*Entries supplied:*
━━━━━━━━━━━━━━━━━━━━

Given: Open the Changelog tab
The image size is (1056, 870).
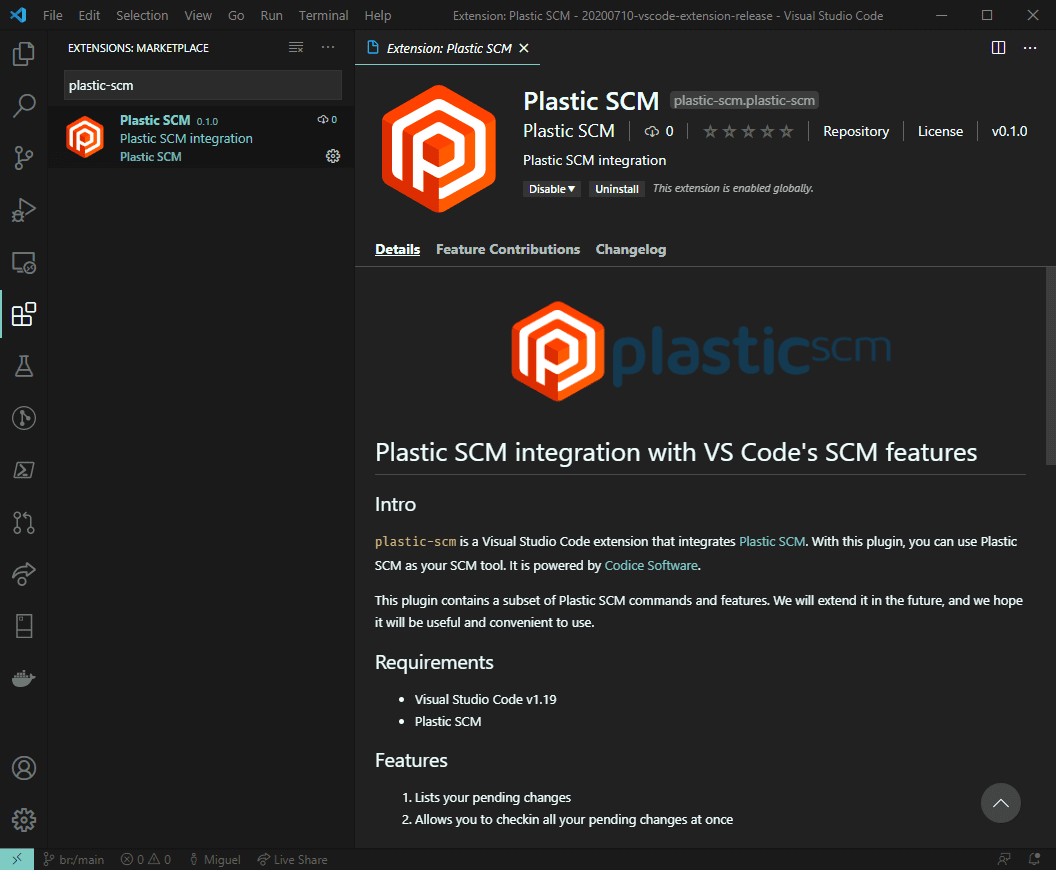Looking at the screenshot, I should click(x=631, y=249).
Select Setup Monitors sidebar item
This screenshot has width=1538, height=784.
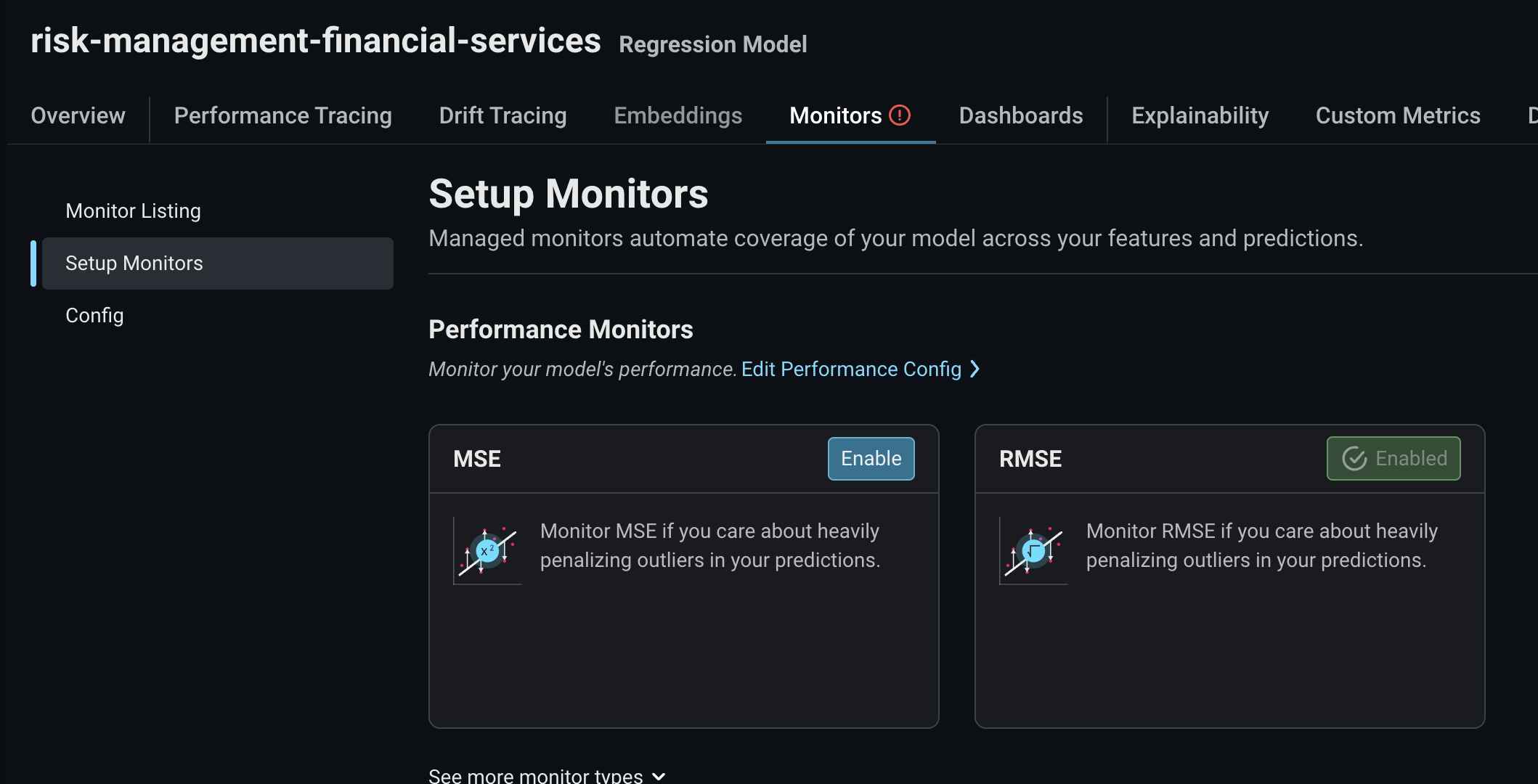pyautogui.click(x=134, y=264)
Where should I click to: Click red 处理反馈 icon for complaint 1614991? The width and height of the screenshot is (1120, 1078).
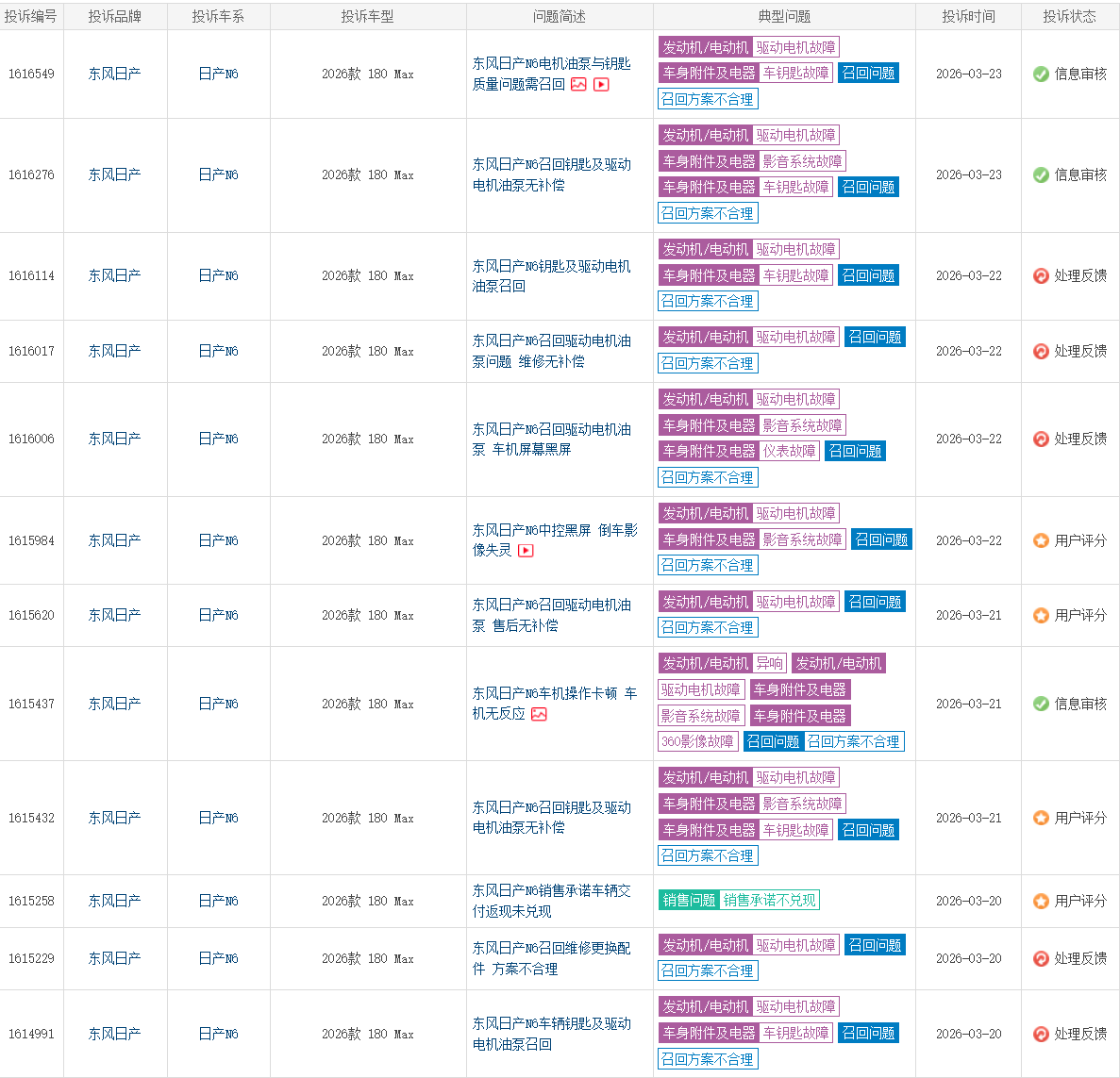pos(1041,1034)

━━━━━━━━━━━━━━━━━━━━

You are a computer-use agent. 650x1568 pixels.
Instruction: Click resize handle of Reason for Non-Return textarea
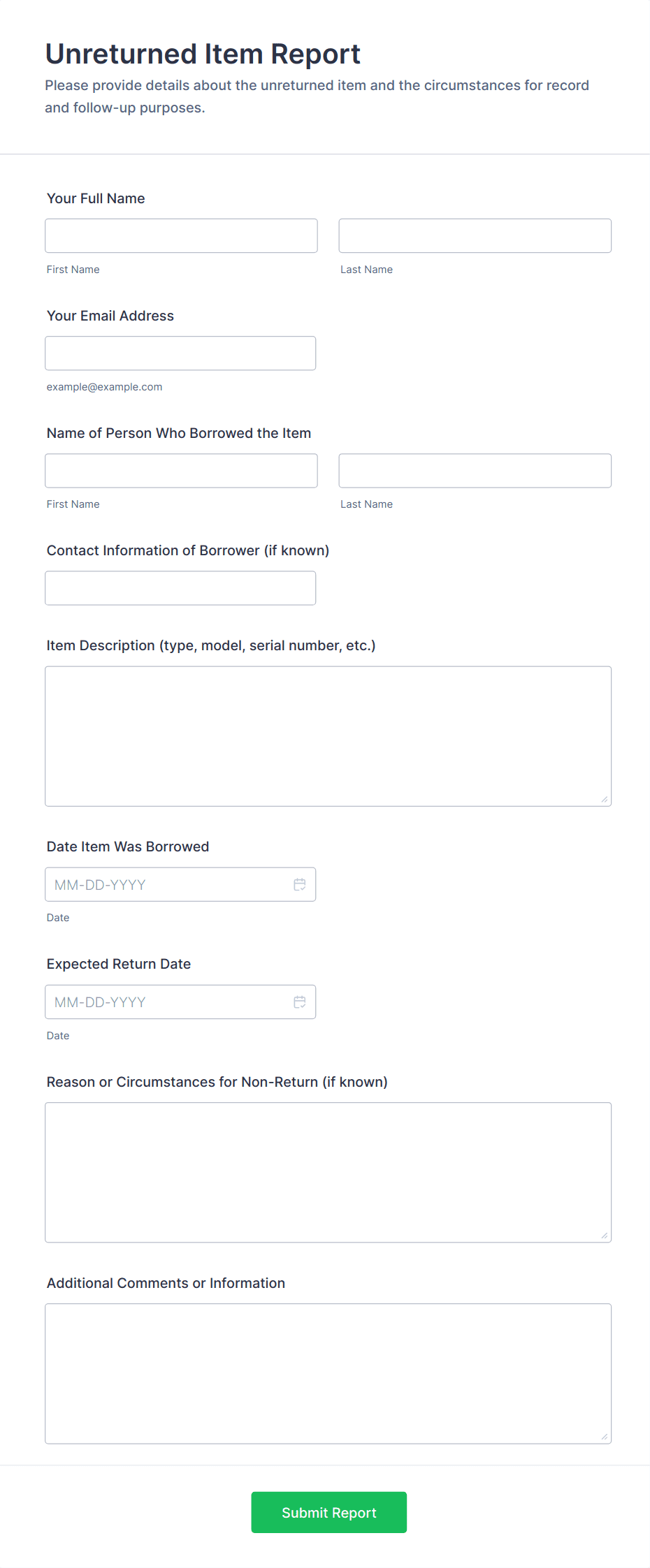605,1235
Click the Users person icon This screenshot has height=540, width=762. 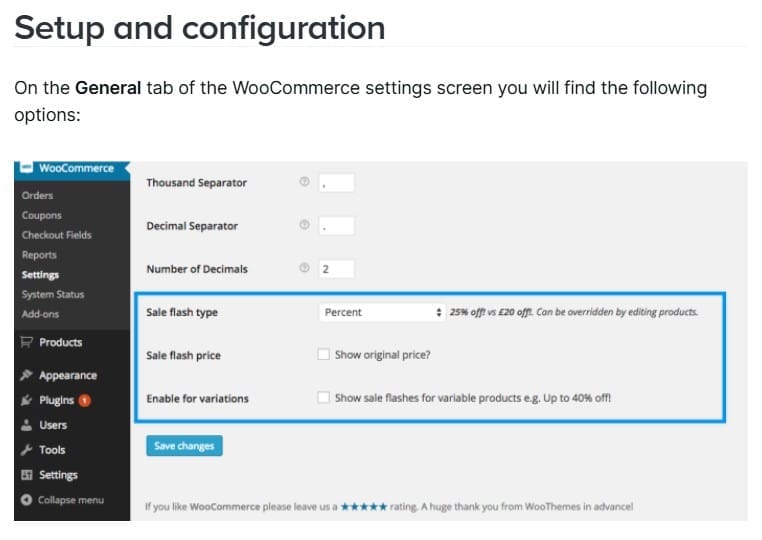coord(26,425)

━━━━━━━━━━━━━━━━━━━━

*Instructions for the task:*
Rewrite the records from the line that contains "Given: Open the Changelog tab" through the line that contains "pos(1041,1034)", replacing "Changelog" with "Release Notes" and leaving everything else unchanged. Omit the pictures from your answer.

*Output for this task:*
Given: Open the Release Notes tab
The image size is (1056, 870).
Looking at the screenshot, I should click(x=631, y=249).
Select Setup Monitors sidebar item
This screenshot has width=1538, height=784.
pyautogui.click(x=134, y=264)
Where should I click to: Click red 处理反馈 icon for complaint 1614991? The width and height of the screenshot is (1120, 1078).
pos(1041,1034)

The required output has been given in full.